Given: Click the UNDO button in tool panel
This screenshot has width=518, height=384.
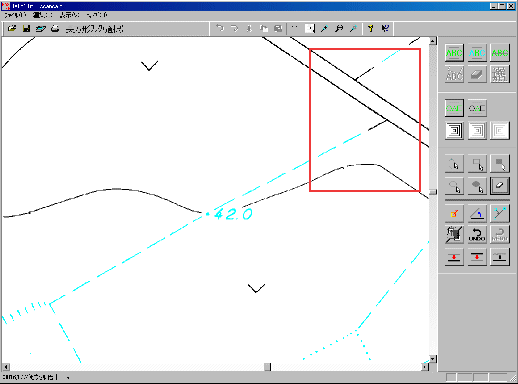Looking at the screenshot, I should pos(477,234).
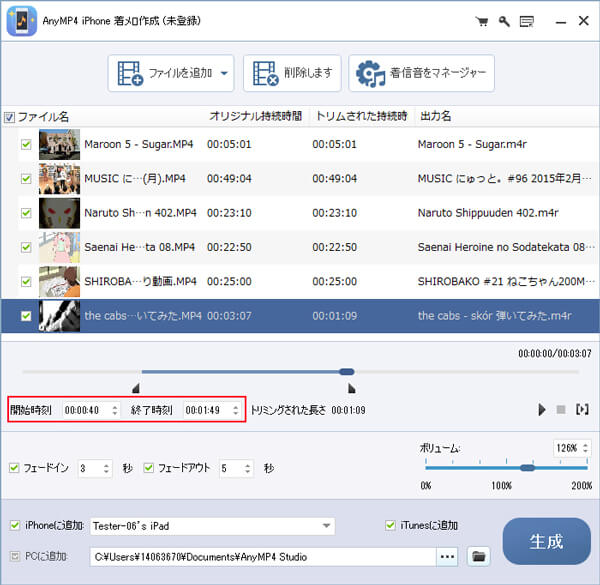Browse output path with three-dots button

448,556
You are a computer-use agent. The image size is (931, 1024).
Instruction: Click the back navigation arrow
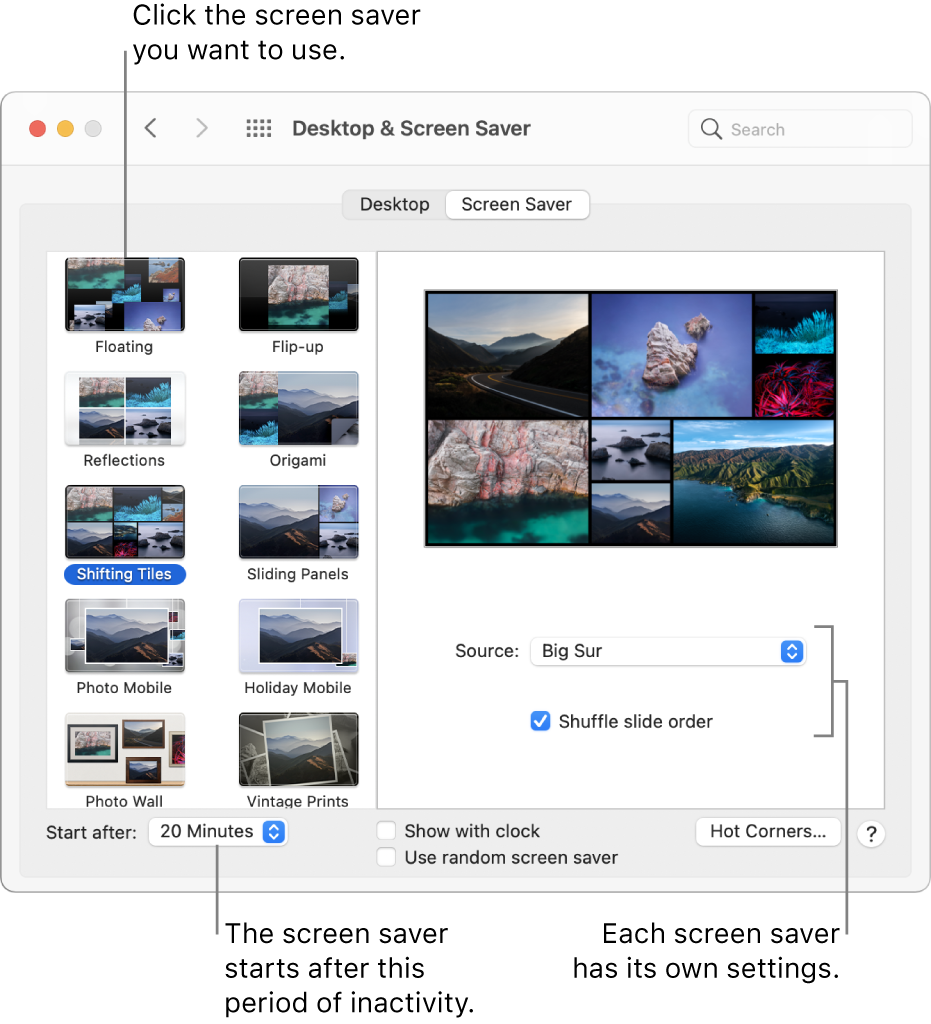pyautogui.click(x=151, y=128)
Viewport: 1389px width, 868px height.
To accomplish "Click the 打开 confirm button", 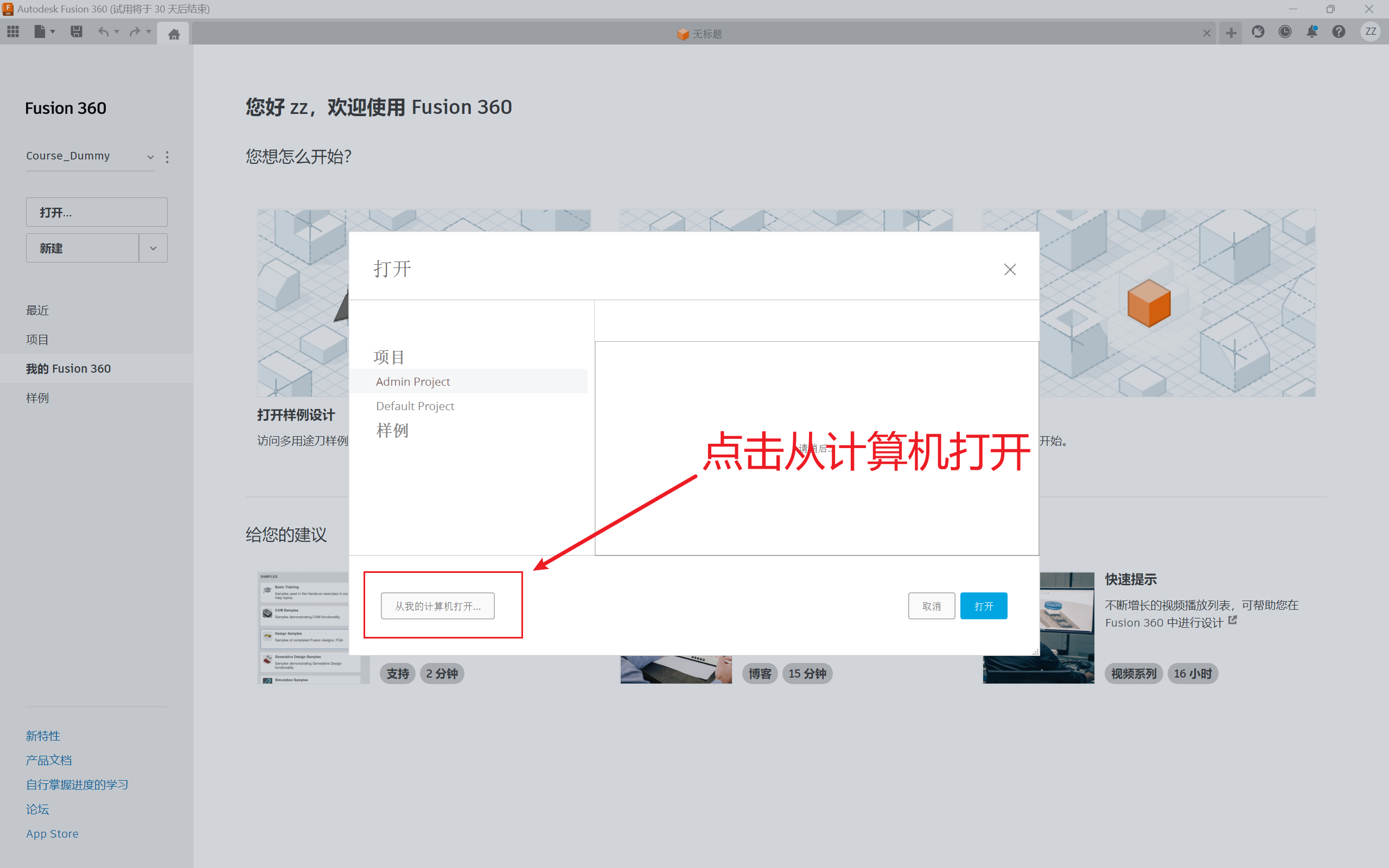I will pyautogui.click(x=984, y=605).
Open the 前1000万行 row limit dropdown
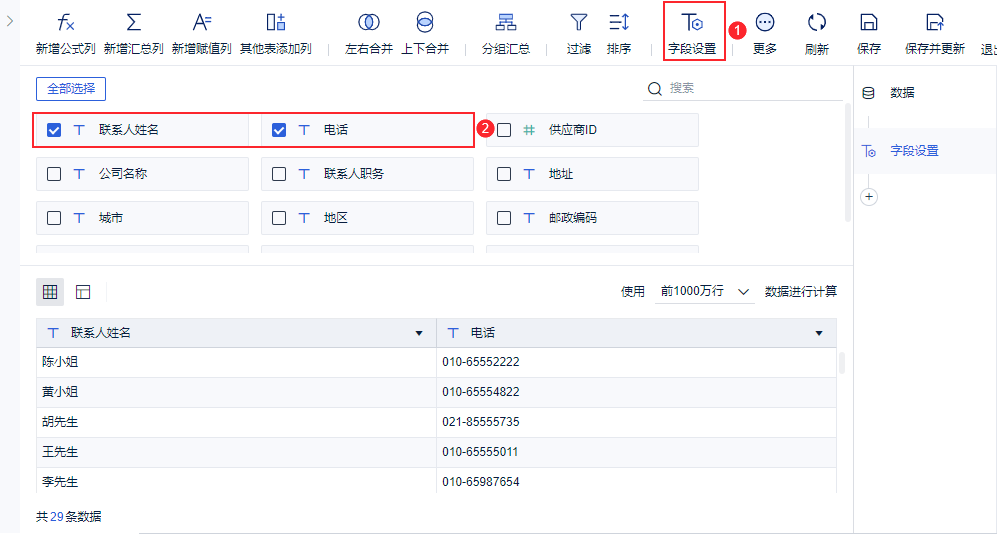Viewport: 997px width, 534px height. [705, 292]
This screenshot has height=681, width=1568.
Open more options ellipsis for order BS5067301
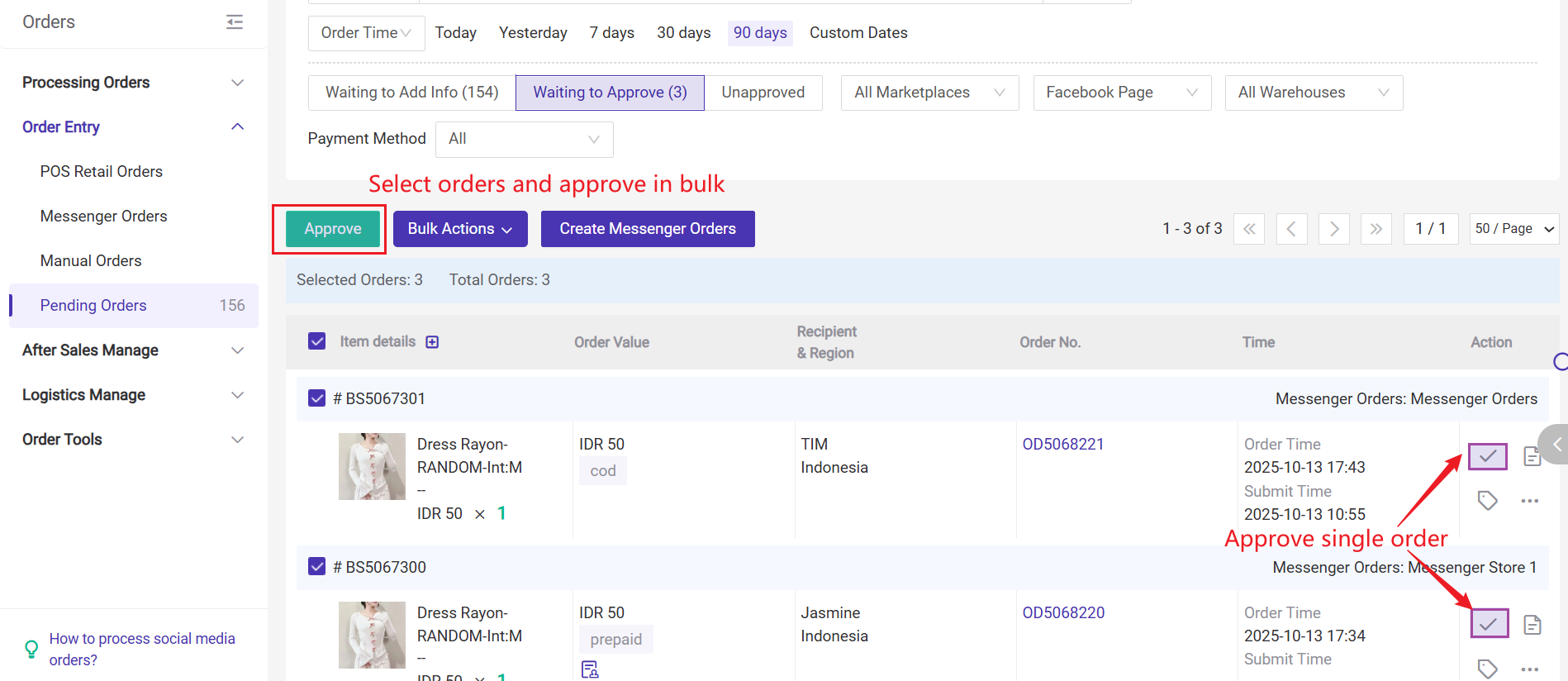[x=1529, y=501]
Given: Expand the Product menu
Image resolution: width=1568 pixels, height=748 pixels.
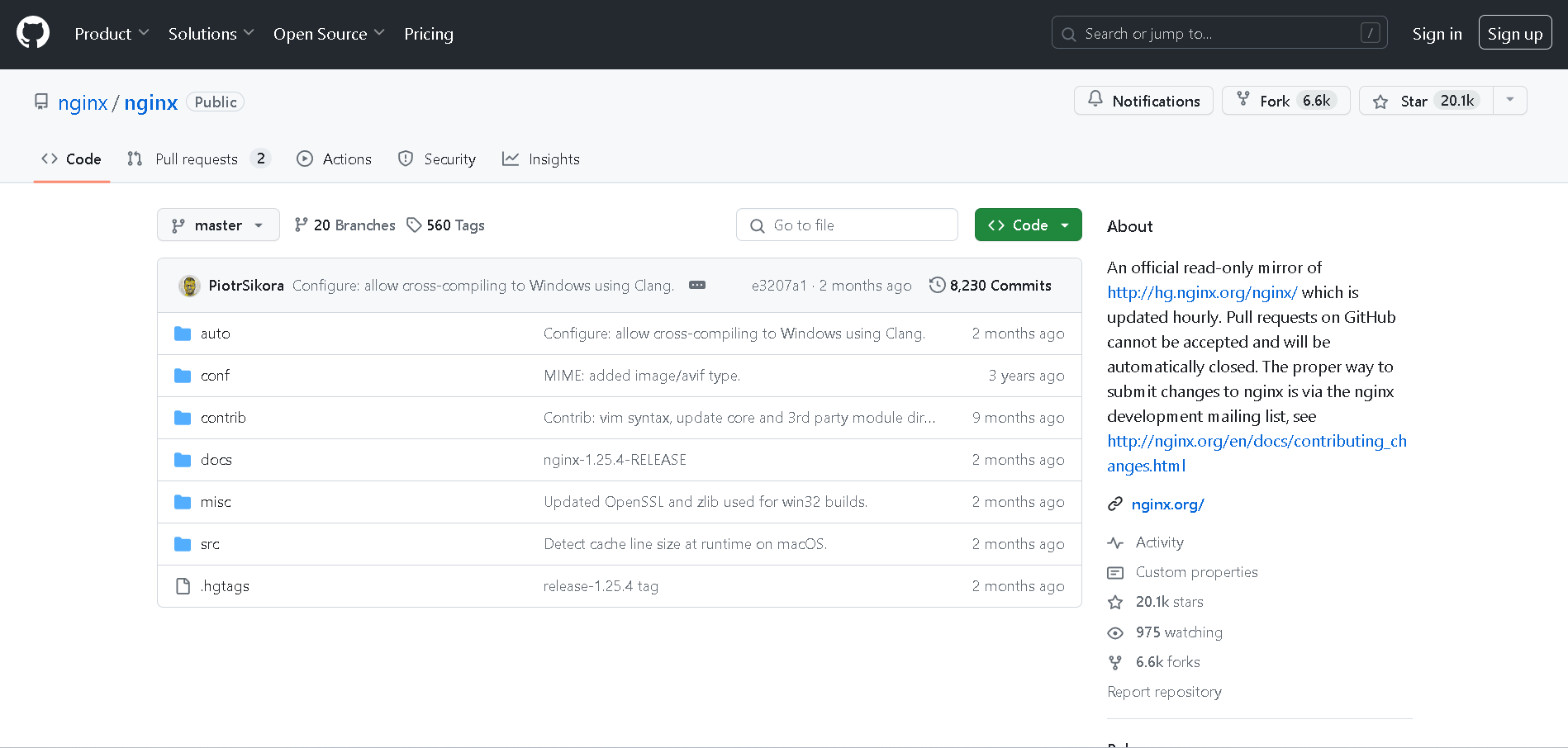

********************

What is being asked:
Wherever the word "Given" shows up in the material, copy the line it is on.

Response to this task:
Given: Click the UNDO button in tool panel
Given: Expand the Product menu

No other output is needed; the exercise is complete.